Instruction => Can you condense the paragraph beginning "At the trial" in the case report below into a short list of its main facts?

Excerpt to read =>

Argued
April 18, 1895
Appeal, No. 269, Jan. T., 1895, by defendant, from judgment
of C.P. Luzerne Co., Oct. T., 1889, No. 1036, on verdict for
plaintiff. Reversed.
Trespass
to recover damages for personal injuries received by
plaintiff at a railroad crossing of the highway on which
plaintiff was riding in a carriage. Before LYNCH, P.J.
At the
trial it appeared that on the morning of Aug. 31, 1888, Rev
William Holden, rector of St. Peter's church, Hazleton
accepted an invitation extended to him by Mrs. J. C. Hayden
one of his congregation, to ride in her phaeton, four or five
miles into the country upon some business connected with the
church. The horse was driven by Mrs. Hayden. The accident
occurred at a grade crossing, known as Cranberry crossing,
about three quarters of a mile from Hazleton. Plaintiff
testified that, before they went upon the tracks, the
carriage was stopped, and he looked and listened for an
approaching train. Mrs. Hayden testified that the carriage
did not stop, and four witnesses who saw the occurrence
corroborated her testimony. The testimony of the plaintiff,
of Mrs. Hayden, and of the witnesses who saw the occurrence,
is quoted at length in the opinion of the Supreme Court:
After
John T. Lenahan, Esq., one of plaintiff's counsel had
addressed the jury, and before the charge was begun, the
following paper was presented to the court:
"The
defendant respectfully requests the court to instruct the
jury:
"1.

Data =>
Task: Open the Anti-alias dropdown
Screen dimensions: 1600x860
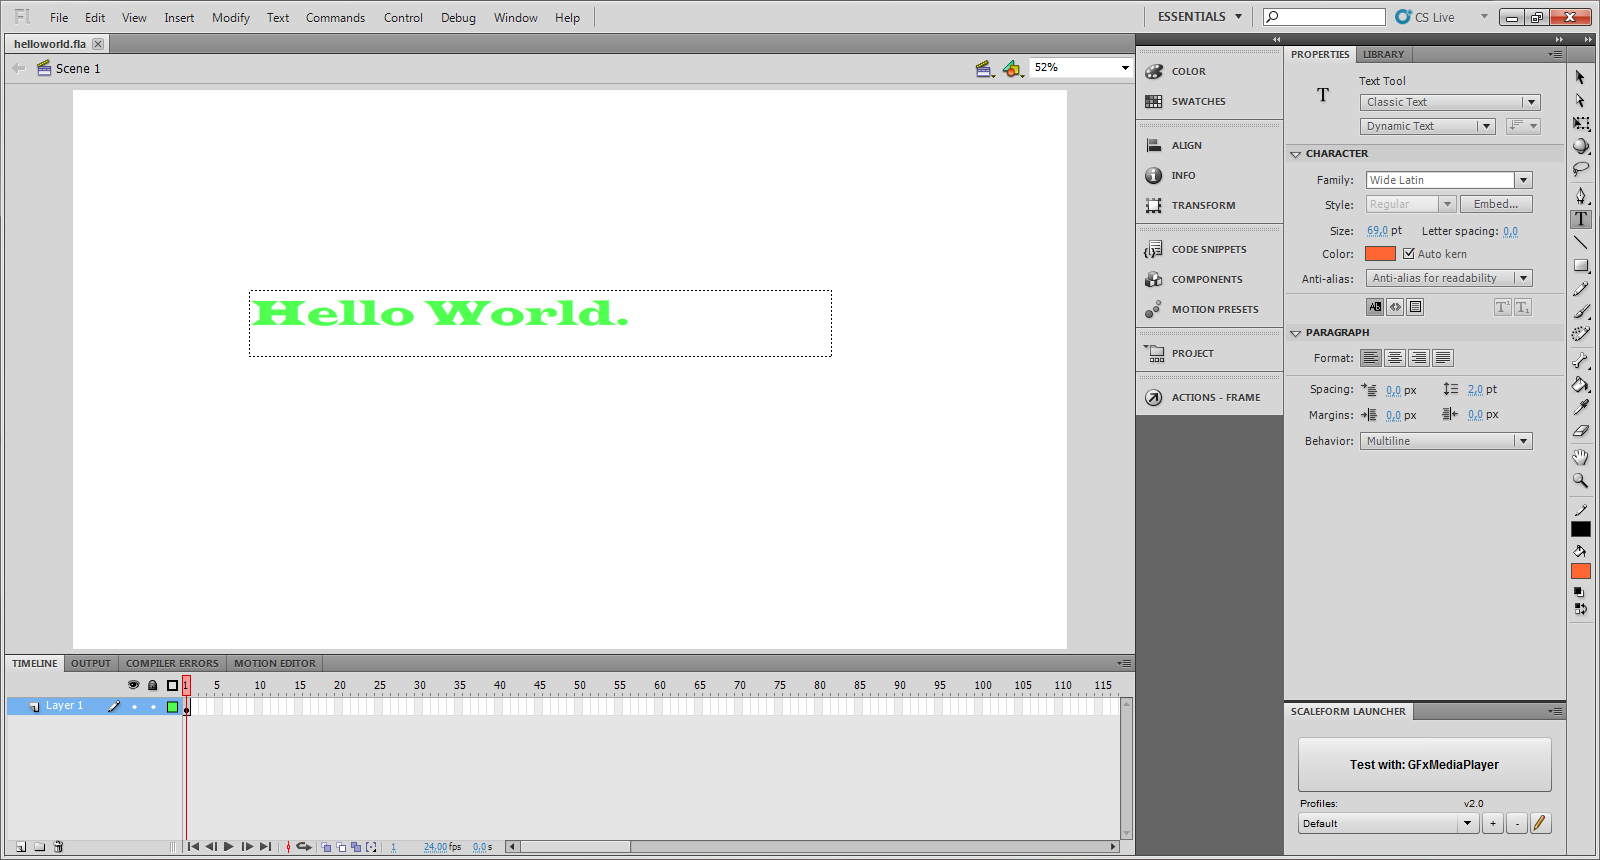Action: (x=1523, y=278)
---
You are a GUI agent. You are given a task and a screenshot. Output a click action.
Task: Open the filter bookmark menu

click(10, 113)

Exercise solution =>
- On the morning of Aug. 31, 1888, Rev. William Holden, rector of St. Peter's church, Hazleton, accepted an invitation from Mrs. J. C. Hayden, a member of his congregation, to ride in her phaeton four or five miles into the country on church business.
- Mrs. Hayden drove the horse.
- The accident happened at Cranberry crossing, a grade crossing about three quarters of a mile from Hazleton.
- The plaintiff testified that the carriage stopped before the tracks and that he looked and listened for a train.
- Mrs. Hayden testified that the carriage did not stop, and four witnesses who saw the accident backed her account.
- The Supreme Court's opinion quotes this testimony at length.